Cette applique trouve beaucoup d’analogies au sein du mobilier funéraire mis au jour en Italie. On peut citer notamment les trois pièces présentes dans la collection Carand à Florence (GRAEVEN 1903, p. 26, pl. 14), et l’exemplaire provenant du décor de deux lits funéraires de la région des Abruzzes, conservé au Museo nazionale romano à Rome (50355/b : GIULIANO 1994, n° II, 24 p. 56-57). La pièce formait le couronnement d’un accotoir de lit funéraire ou fulcrum. Un grand nombre de lits enrichis de décors en os ont été découverts, essentiellement en Italie Centrale, avec quelques occurrences dans d’autres régions, au sud de la péninsule italienne ou au nord des Alpes (BIANCHI 2020, p. 45-47, pour une liste exhaustive des lits funéraires répondant à ces typologie).

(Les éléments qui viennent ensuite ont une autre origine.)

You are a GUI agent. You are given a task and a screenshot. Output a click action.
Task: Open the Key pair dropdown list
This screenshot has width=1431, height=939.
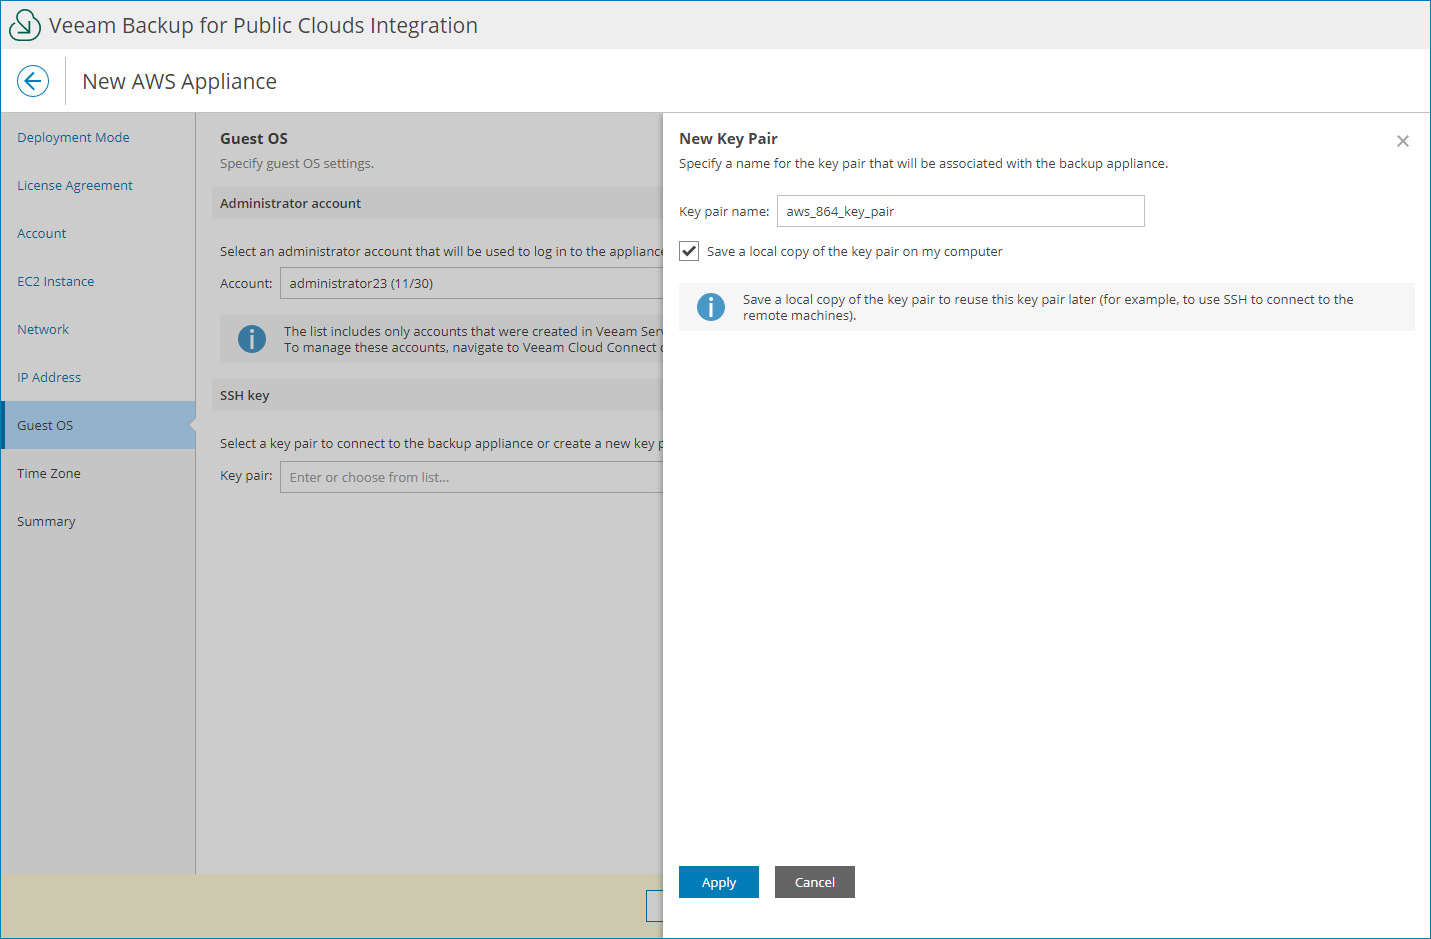470,477
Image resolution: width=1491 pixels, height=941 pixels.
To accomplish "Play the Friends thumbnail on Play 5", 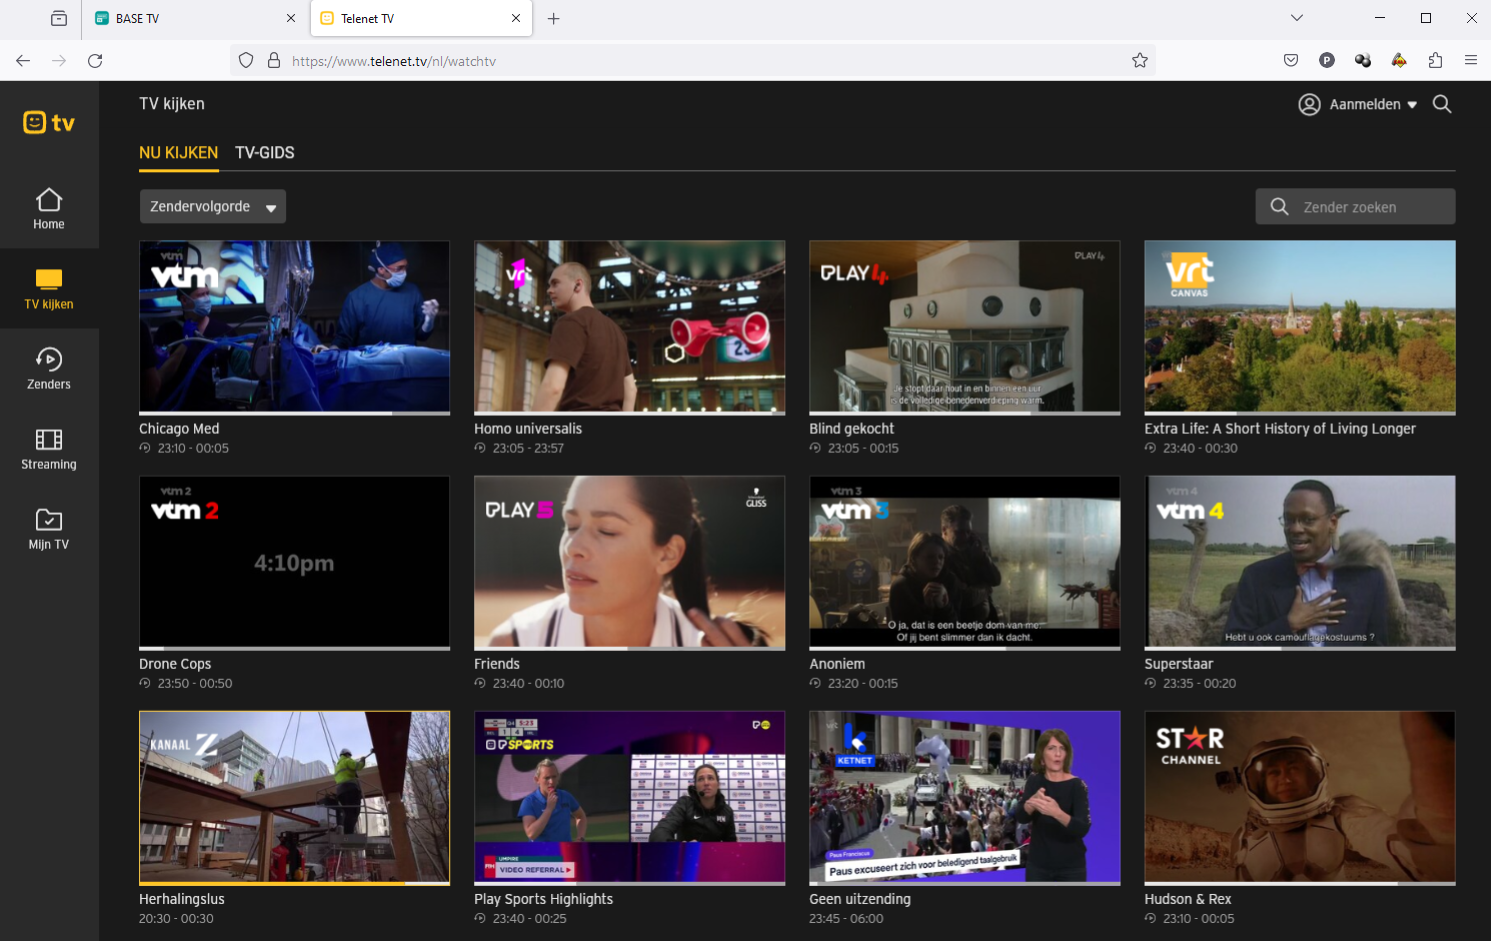I will click(629, 561).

Les protomés de lynx semblent être spécifiques aux lits à décor en os puisque les spécimens en métal ne révèlent pas ce type d’ornementation. C. Letta a proposé de reconnaître cet animal, après que les hypothèses du lion ou de la panthère ont été avancées (LETTA 1984, p. 81). Le choix de ce félin sur les fulcra pourrait se rapporter à la sphère dionysiaque et au croyances symboliques en lien avec le monde de l’au-delà (GIULIANO 1994, p. 57). Les éléments des lits d’Ancône, d’Amplero (LETTA 2014, fig. 1-2 p. 6-7), de Gioia dei Marsi, de Norcia (COSTAMAGNA 2014, fig. 8 p. 118), de Penne et de l’épave du San Stefano (musée archéologique de Ventotene), permettent d’avoir une vision plus complète de notre tête de lynx. La face assez étroite se trouvait dans le prolongement d’un poitrail épousant la forme courbe du fulcrum. D’autre éléments en os formaient le dessus de la tête, les côtés et surtout de longues oreilles pointues. Les reconstitutions de lits comme celui d’Amplero montrent l’intégration de ces têtes de lynx dans un programme ambitieux. La production de ces modèles de lits en os, d’après C. Bianchi, parvient à son apogée entre le IIe siècle av. J.-C. et l’époque augustéenne (BIANCHI 2010 p. 44).
Comparaisons
-Ancône, musée archéologique national des Marches, lit funéraire.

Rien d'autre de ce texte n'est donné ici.